BANDA ACEH – Wacana penguatan Koperasi Desa (Kopdes) Merah Putih sebagai lokomotif ekonomi kerakyatan mendapat dukungan dari Wakil Ketua DPRK Banda Aceh, Musriadi Aswad, Selasa (24/2/2026).
Ia menilai, gagasan Menteri Desa dan Pembangunan Daerah Tertinggal (Mendes PDT) untuk menghentikan ekspansi minimarket apabila Kopdes telah berjalan optimal merupakan langkah strategis yang perlu diterjemahkan dalam kebijakan daerah.
Musriadi menyebut, dominasi ritel modern saat ini tidak bisa dipandang sebagai fenomena biasa. Ekspansi yang masif hingga ke tingkat kecamatan dan gampong telah mengubah lanskap ekonomi lokal.

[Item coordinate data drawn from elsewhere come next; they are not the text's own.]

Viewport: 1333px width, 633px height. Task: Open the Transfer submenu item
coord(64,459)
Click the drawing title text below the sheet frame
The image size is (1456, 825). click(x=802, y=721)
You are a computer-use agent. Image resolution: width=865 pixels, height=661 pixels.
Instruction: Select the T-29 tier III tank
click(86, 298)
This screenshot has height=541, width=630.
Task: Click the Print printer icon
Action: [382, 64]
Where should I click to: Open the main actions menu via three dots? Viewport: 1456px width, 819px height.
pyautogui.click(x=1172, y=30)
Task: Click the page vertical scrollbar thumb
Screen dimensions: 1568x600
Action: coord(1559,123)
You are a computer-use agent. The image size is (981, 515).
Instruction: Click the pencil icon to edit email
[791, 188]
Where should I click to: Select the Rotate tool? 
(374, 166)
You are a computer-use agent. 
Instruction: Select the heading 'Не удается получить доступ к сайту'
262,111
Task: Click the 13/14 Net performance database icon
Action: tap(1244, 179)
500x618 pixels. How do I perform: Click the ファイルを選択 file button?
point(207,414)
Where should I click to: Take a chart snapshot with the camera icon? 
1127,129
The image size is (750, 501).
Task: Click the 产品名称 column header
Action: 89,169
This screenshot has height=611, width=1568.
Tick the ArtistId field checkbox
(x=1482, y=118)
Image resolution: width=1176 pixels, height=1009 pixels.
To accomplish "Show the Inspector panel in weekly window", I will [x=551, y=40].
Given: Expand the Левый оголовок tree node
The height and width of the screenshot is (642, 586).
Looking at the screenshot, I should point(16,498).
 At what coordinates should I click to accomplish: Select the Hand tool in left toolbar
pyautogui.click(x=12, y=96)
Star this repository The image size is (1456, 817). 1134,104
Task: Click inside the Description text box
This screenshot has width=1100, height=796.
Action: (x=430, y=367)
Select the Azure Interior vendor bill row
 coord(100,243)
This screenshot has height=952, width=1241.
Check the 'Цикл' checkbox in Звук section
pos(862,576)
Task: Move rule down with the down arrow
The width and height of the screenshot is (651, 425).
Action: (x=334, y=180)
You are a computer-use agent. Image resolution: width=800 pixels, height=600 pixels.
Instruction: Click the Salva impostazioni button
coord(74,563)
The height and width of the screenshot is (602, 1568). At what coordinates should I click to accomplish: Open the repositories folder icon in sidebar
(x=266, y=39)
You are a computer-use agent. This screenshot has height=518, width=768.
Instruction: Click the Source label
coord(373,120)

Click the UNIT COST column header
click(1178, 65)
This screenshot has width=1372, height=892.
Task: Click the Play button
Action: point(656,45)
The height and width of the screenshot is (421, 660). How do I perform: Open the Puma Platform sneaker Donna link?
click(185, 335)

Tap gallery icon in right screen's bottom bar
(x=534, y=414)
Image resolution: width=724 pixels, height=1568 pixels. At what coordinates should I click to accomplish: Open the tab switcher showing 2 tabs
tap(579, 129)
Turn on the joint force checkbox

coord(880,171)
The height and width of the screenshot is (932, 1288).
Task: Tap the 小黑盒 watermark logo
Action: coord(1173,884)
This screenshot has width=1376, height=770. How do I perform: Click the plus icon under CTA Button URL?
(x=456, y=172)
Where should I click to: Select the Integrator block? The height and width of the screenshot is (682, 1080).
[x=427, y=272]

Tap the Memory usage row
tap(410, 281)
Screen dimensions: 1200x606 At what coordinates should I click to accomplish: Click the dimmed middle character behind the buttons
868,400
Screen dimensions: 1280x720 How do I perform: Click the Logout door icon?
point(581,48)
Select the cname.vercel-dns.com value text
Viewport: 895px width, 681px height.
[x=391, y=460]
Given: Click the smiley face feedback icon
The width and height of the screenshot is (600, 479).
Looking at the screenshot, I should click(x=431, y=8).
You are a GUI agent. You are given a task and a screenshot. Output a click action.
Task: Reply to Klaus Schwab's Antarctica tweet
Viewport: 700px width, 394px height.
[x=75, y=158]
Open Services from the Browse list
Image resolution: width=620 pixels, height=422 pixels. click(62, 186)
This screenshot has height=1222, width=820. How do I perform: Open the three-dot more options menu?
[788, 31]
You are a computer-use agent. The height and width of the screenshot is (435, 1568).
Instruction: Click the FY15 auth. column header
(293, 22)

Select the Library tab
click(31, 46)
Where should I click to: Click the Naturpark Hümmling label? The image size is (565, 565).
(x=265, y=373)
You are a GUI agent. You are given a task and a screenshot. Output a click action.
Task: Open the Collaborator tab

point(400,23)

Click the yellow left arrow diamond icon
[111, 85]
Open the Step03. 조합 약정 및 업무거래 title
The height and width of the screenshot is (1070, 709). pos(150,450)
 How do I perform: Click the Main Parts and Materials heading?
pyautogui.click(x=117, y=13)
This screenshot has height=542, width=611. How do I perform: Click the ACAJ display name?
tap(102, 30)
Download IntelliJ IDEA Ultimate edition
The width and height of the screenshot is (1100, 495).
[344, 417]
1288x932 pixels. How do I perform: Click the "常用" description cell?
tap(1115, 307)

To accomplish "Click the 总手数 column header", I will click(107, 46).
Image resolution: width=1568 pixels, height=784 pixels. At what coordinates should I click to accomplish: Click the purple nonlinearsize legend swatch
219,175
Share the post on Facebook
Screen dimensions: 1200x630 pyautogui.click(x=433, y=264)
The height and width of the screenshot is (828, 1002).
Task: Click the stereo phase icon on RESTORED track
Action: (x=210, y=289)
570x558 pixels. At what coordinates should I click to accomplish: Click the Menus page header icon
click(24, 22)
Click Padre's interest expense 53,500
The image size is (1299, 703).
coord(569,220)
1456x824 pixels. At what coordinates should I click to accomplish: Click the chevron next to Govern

Jika tidak diatur dengan tegas, menurutnya, koperasi desa akan kesulitan berkembang karena harus berhadapan langsung dengan jaringan usaha bermodal besar dan sistem distribusi yang mapan.
“Ketika Kopdes Merah Putih dibentuk untuk memperkuat ekonomi masyarakat desa, maka negara juga harus memastikan ruang tumbuhnya. Tidak adil jika koperasi rakyat dibiarkan bersaing bebas dengan jaringan ritel nasional yang kekuatan modal dan manajemennya jauh lebih besar,” ujarnya.
Ia menekankan bahwa Kopdes Merah Putih dirancang bukan sekadar sebagai tempat jual beli kebutuhan pokok, melainkan sebagai pusat aktivitas ekonomi gampong, mulai dari distribusi sembako, pemasaran produk UMKM lokal, hingga penguatan rantai pasok hasil produksi masyarakat. Karena itu, keberadaannya harus diproteksi melalui regulasi yang berpihak.
Musriadi juga menyoroti pertumbuhan pesat dua jaringan ritel terbesar di Indonesia, yakni Alfamart dan Indomaret. Berdasarkan data terbaru, jumlah gerai keduanya telah mencapai puluhan ribu unit yang tersebar di seluruh Indonesia.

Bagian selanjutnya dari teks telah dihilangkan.